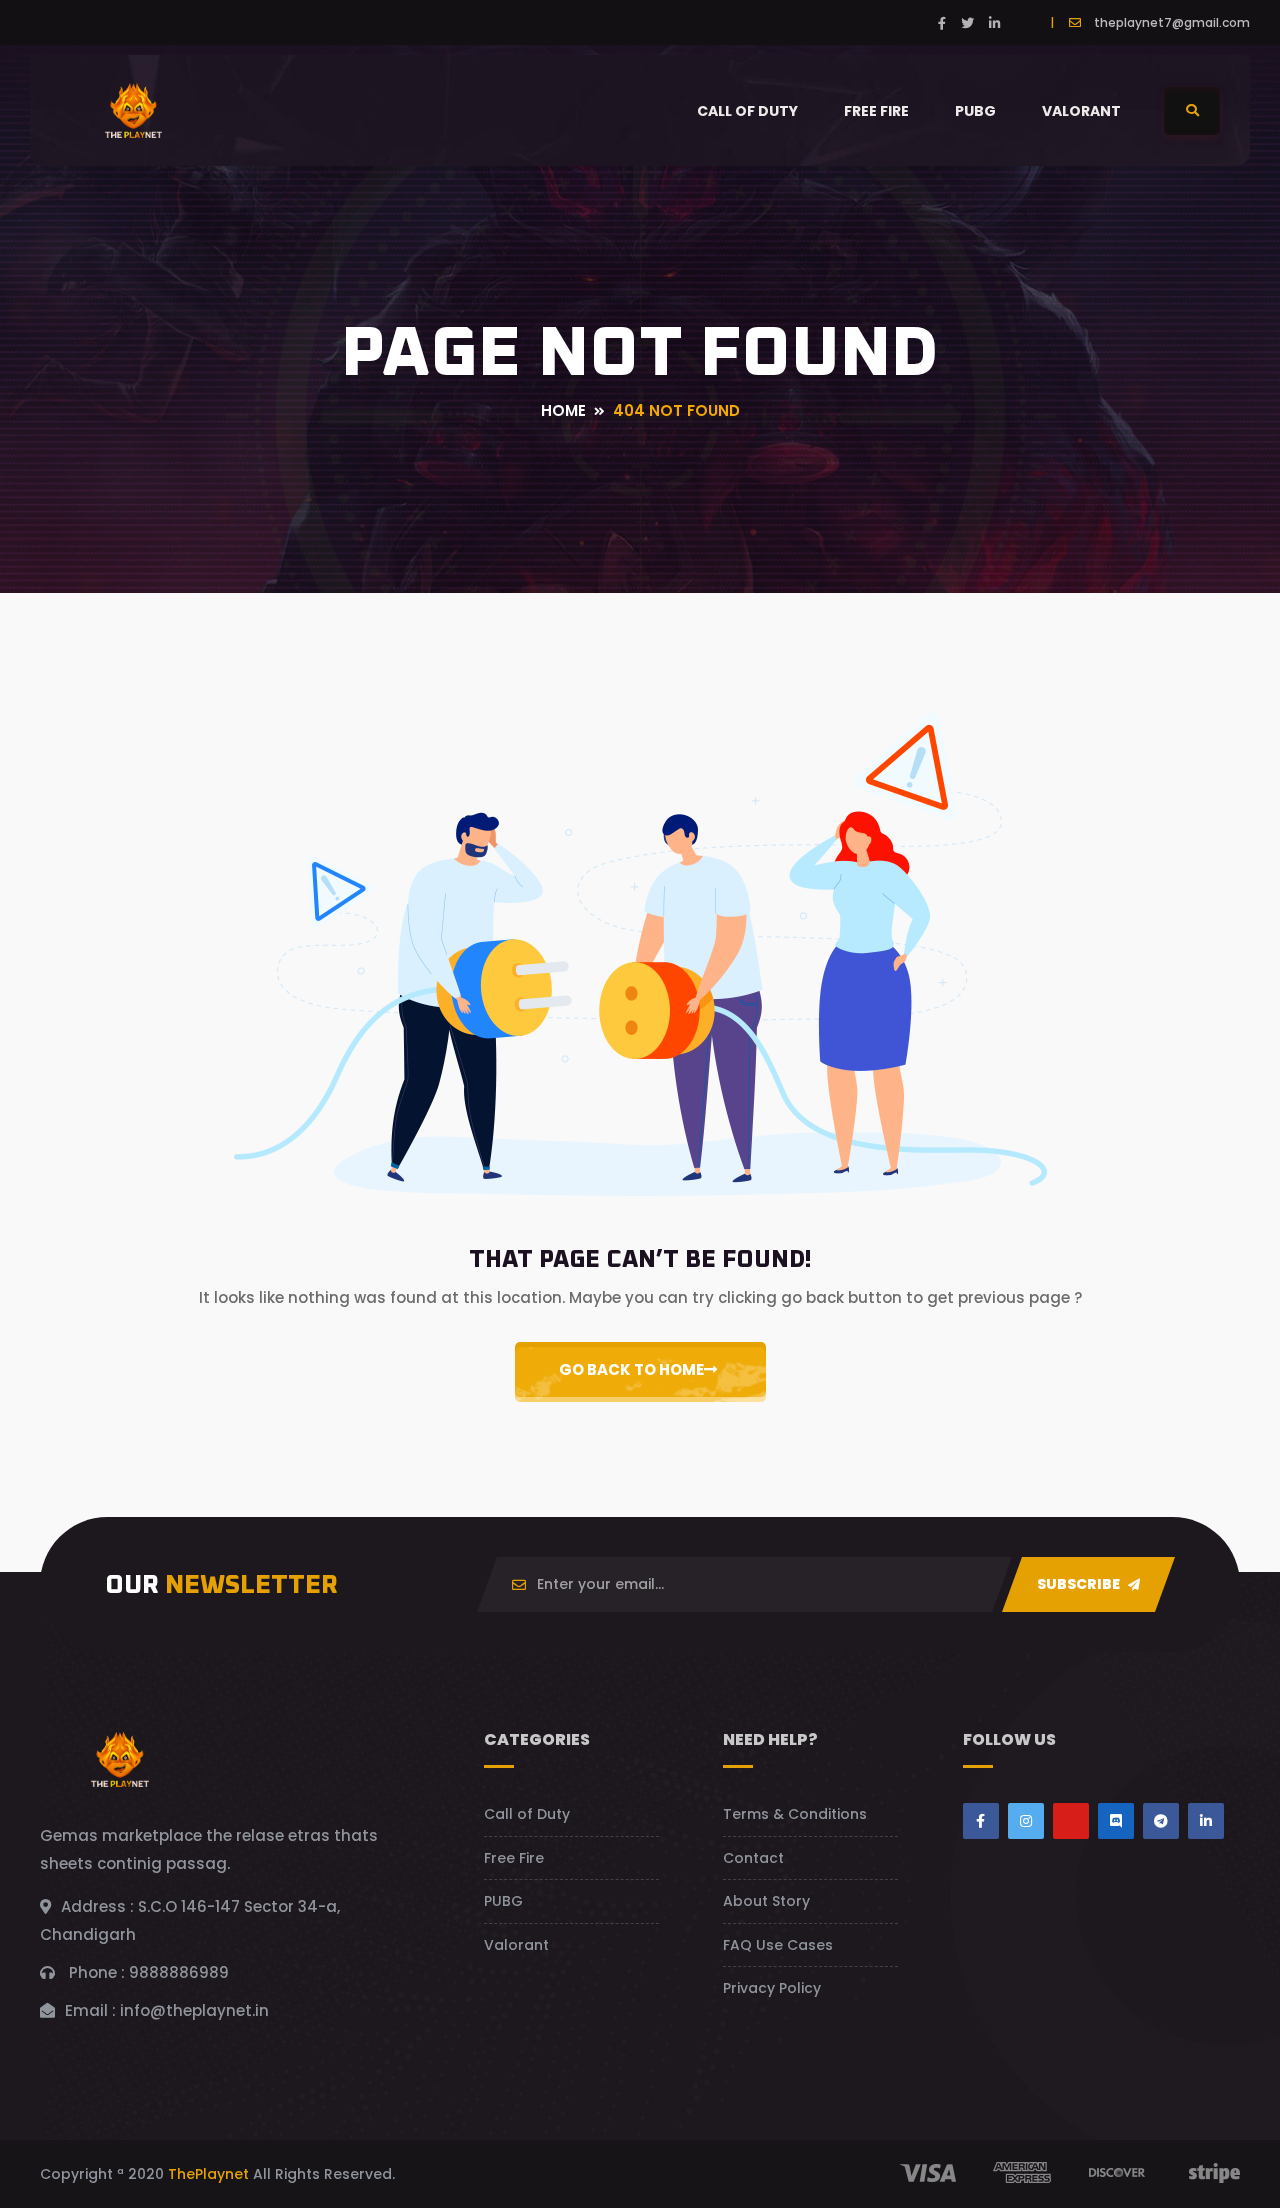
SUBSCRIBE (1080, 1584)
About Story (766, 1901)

==

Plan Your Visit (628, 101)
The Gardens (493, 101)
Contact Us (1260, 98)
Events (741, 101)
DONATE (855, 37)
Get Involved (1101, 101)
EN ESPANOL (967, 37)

* * *

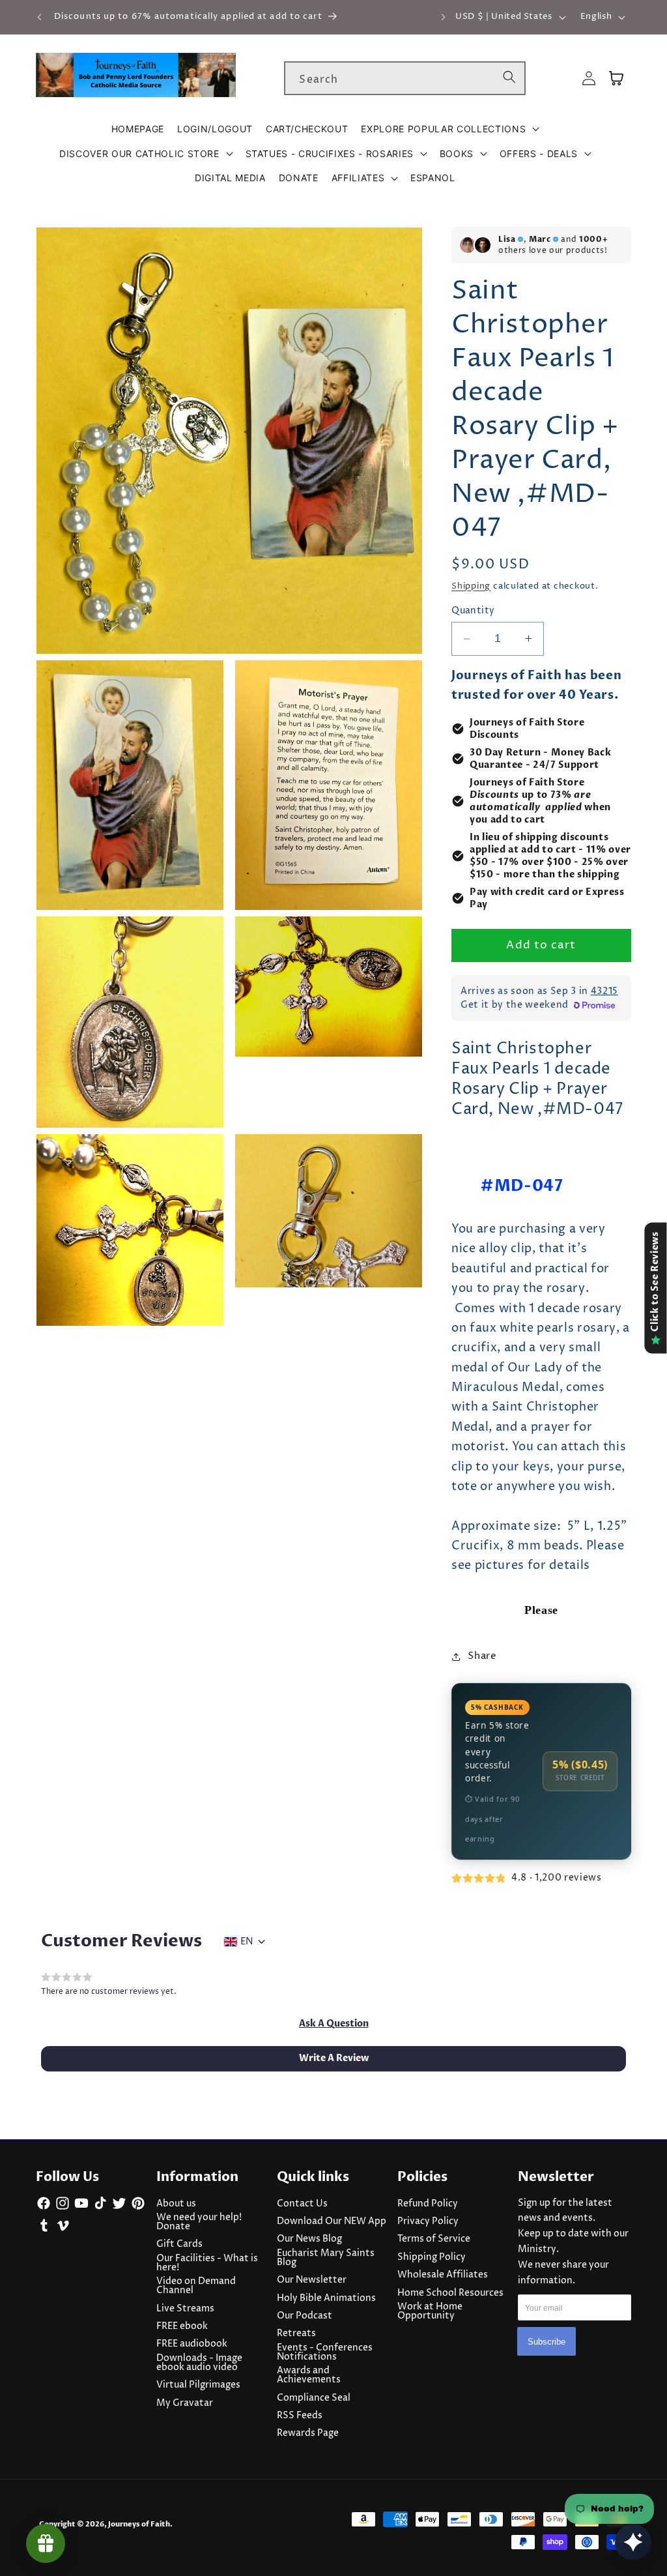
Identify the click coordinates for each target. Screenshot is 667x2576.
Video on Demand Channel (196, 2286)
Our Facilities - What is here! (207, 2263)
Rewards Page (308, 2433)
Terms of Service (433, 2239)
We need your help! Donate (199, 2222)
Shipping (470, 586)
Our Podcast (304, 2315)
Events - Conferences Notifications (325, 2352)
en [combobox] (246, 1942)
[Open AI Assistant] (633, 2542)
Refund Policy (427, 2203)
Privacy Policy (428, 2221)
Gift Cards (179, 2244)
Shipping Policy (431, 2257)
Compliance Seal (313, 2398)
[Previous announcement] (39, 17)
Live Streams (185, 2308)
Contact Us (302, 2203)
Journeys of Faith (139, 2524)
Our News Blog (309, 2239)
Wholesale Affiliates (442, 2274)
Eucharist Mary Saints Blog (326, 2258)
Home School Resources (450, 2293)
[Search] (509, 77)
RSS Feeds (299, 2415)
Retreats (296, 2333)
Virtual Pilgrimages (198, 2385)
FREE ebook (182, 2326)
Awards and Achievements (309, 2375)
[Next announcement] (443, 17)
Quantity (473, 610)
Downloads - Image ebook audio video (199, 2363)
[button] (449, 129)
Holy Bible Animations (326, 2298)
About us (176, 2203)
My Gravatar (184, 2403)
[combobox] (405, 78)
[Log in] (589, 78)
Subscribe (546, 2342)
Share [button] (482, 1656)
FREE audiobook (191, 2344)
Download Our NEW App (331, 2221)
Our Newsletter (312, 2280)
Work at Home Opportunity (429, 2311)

### WHAT YOU WILL DO
Word for word, restate the lines of the data above that fall between the line holding "[Search] (509, 77)" and the line holding "Work at Home Opportunity (429, 2311)", inclusive, and no other lines.

### FINAL ANSWER
[Search] (509, 77)
RSS Feeds (299, 2415)
Retreats (296, 2333)
Virtual Pilgrimages (198, 2385)
FREE ebook (182, 2326)
Awards and Achievements (309, 2375)
[Next announcement] (443, 17)
Quantity (473, 610)
Downloads - Image ebook audio video (199, 2363)
[button] (449, 129)
Holy Bible Animations (326, 2298)
About us (176, 2203)
My Gravatar (184, 2403)
[combobox] (405, 78)
[Log in] (589, 78)
Subscribe (546, 2342)
Share [button] (482, 1656)
FREE audiobook (191, 2344)
Download Our NEW App (331, 2221)
Our Newsletter (312, 2280)
Work at Home Opportunity (429, 2311)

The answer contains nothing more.